How a Writer who Doesn't Officially Exist Turned Me into a Crazed, Pinterest Party Mom


 
Erin Hunter does not exist.  I’m glad, because if she did, I’d probably hate her.  Hate is a strong word, I know, but as a wannabe author who has yet to have her first novel published, I cringe at the sight of entire library shelves full of books by a single author.  Now, I’m not talking about any author, big-name or otherwise, who has been writing for fifteen or twenty years or more.  I expect that within that length of time, any writer worth his or her weight in printer ink and cheap copy paper will have had the chance to churn out a volume or two.  John Grisham?  No bad feelings, there.  But I’m talking about Erin Hunter, who, starting in 2003, has written a semi-sized truck-load of books within a relatively short period of a few years.   Knowing what I do about how slow-going things can be in the publishing world, I couldn’t help feeling more than a little put out.  I mean, how the heck does any writer manage to publish a total of 53 novels, 16 manga, 6 “Field Guides” and 8 eBooks within a measly eleven years???

Well, in the case of Erin Hunter, I found I didn’t have to feel quite so intimidated.  Erin Hunter is the pen name of not one, but four writers who mainly live in England.  These four women, along with an editor, churn out the uber-popular “Warriors” series that initially caused me such angst. 

Whew.  Boy, was I relieved to learn that Erin was a fake!  Why?  First of all, because my daughter loves Erin’s (aka “her” x 4) books.  Second:  I secretly enjoy reading “Erin’s” books myself.  That’s why!    
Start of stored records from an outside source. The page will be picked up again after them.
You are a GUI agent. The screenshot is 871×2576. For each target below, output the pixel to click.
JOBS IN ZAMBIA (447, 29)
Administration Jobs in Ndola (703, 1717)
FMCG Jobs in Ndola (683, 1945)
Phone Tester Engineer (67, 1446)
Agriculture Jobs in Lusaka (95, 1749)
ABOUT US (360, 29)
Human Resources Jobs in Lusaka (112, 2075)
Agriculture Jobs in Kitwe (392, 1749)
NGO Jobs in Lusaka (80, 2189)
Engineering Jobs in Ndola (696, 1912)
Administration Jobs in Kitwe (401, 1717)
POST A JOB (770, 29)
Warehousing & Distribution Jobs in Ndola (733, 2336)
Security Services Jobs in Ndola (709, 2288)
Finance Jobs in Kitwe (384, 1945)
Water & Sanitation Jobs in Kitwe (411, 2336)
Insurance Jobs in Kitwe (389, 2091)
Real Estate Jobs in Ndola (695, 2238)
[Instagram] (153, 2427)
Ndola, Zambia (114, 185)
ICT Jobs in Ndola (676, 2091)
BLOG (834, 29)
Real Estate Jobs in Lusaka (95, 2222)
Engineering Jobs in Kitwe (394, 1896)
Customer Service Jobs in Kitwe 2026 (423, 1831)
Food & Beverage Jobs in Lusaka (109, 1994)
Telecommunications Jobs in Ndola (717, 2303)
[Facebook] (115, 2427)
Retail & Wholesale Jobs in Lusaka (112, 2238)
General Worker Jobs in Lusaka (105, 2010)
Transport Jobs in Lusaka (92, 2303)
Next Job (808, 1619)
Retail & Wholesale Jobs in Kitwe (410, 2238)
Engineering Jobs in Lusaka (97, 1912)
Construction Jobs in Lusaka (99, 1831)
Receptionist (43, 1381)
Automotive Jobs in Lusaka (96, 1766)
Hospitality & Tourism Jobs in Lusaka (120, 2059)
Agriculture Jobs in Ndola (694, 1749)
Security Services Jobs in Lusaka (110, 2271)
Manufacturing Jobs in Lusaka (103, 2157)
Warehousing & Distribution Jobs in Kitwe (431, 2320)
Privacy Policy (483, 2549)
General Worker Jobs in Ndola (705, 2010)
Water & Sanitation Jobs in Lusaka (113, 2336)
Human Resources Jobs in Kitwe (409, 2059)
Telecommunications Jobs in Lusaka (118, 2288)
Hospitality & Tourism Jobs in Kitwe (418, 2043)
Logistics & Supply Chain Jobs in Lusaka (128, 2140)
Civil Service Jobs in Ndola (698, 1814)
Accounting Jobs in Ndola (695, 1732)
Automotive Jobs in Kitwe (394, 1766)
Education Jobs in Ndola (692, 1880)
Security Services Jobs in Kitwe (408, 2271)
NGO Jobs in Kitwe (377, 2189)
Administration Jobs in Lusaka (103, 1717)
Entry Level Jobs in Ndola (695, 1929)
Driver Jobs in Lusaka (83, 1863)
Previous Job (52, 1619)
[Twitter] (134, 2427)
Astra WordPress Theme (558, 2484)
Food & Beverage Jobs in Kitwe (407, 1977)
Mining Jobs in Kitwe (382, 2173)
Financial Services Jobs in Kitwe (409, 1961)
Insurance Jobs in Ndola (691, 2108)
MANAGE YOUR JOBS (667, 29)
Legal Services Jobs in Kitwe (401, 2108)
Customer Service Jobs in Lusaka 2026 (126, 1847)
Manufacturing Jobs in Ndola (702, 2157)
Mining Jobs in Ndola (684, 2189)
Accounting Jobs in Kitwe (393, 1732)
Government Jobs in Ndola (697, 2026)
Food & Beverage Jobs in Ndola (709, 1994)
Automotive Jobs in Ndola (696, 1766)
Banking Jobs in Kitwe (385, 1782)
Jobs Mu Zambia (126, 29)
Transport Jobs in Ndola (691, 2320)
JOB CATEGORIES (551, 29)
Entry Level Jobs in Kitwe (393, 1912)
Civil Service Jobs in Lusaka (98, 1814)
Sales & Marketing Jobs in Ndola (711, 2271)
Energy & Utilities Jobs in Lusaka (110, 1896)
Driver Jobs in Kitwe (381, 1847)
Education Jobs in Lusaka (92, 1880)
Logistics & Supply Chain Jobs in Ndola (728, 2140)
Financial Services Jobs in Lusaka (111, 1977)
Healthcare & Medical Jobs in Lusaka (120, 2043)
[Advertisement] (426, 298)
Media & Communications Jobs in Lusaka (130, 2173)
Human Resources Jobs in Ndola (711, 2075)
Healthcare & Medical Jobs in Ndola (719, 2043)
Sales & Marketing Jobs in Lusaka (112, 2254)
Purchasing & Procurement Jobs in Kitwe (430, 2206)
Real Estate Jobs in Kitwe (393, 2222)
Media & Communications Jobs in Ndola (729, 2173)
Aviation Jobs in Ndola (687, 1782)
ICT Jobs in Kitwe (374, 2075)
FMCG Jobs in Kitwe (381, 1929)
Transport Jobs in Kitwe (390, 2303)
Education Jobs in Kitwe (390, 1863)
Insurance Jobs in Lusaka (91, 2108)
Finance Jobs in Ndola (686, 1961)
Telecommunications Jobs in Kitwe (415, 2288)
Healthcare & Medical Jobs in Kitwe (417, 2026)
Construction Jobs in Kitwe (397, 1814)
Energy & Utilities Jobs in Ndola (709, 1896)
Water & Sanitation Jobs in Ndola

Okay, so these books are about cats.  That’s right.  Warrior cats.  Laugh all you want.  I know I did the first time my then 3rd-grader brought her first Warriors book home.  In “Into the Wild,” Rusty the house cat leaves his comfortable home and joins with a “clan” of cats who live in the forest and becomes a warrior like the rest of them.  He ends up earning his “warrior name,” (Fireheart) and eventually ends up ruling his clan as leader, becoming Firestar.  Hoo boy.   Well, as cringe-worthy as this may sound, it’s really not all that bad.  Throughout the series, you meet many well-developed characters in the form of rather human-like “warrior kitties” as I like to call them.  These kitties tell stories about courage, survival, betrayal, trust, loyalty, good and evil, and learning to believe in yourself.  You even get a few not overly gag-inducing love stories that ring true.  And, there are more than enough fight scenes for any reader who craves action. 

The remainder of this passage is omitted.